**Description of the task**
At the line that includes "Given: Select Field", begin writing out the entries below exactly, and continue through the last line without adding anything.

**Saved entries**
■ ■ ■ ■
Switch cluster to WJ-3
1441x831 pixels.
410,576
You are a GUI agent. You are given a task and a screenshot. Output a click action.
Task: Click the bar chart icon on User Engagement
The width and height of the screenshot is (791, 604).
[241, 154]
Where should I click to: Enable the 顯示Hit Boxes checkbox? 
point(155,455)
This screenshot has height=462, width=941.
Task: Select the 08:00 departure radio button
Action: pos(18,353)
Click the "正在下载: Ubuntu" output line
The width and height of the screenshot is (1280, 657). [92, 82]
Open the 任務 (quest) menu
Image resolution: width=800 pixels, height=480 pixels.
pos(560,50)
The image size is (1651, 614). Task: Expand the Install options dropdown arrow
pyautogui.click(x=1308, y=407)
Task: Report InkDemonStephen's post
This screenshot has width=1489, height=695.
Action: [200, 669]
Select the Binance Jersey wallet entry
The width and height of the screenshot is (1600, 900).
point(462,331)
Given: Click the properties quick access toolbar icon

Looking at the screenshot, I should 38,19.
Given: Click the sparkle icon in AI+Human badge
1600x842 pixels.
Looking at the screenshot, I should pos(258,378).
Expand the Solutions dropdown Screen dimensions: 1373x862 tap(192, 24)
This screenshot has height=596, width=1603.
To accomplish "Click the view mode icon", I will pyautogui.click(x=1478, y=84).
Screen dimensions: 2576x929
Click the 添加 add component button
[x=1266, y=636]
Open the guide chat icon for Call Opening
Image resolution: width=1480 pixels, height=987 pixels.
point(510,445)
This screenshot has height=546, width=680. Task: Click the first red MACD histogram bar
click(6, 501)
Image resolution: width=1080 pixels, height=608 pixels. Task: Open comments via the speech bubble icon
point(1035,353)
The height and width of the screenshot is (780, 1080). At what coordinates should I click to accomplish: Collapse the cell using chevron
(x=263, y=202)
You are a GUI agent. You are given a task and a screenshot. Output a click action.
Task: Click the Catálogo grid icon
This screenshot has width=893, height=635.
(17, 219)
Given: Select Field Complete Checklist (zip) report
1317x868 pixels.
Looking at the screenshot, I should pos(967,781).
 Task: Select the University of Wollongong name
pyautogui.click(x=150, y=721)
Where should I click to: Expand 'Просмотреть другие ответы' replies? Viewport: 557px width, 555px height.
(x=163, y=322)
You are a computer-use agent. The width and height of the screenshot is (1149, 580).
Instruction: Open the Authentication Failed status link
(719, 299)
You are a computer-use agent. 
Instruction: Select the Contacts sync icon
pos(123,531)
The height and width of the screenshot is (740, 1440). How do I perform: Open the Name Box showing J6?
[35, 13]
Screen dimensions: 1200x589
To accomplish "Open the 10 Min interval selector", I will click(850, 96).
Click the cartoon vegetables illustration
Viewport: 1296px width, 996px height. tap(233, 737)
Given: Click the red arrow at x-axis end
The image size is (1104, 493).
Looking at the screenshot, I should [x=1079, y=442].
■ ■ ■ ■
**Task solution**
Given: Select Field Complete Checklist (zip) report
1317x868 pixels.
Looking at the screenshot, I should pos(967,781).
 Task: Select the University of Wollongong name
pyautogui.click(x=150, y=721)
Where should I click to: Expand 'Просмотреть другие ответы' replies? Viewport: 557px width, 555px height.
(x=163, y=322)
You are a computer-use agent. The width and height of the screenshot is (1149, 580).
Instruction: Open the Authentication Failed status link
(719, 299)
You are a computer-use agent. 
Instruction: Select the Contacts sync icon
pos(123,531)
The height and width of the screenshot is (740, 1440). How do I perform: Open the Name Box showing J6?
[35, 13]
Screen dimensions: 1200x589
To accomplish "Open the 10 Min interval selector", I will click(850, 96).
Click the cartoon vegetables illustration
Viewport: 1296px width, 996px height. tap(233, 737)
Given: Click the red arrow at x-axis end
The image size is (1104, 493).
Looking at the screenshot, I should [x=1079, y=442].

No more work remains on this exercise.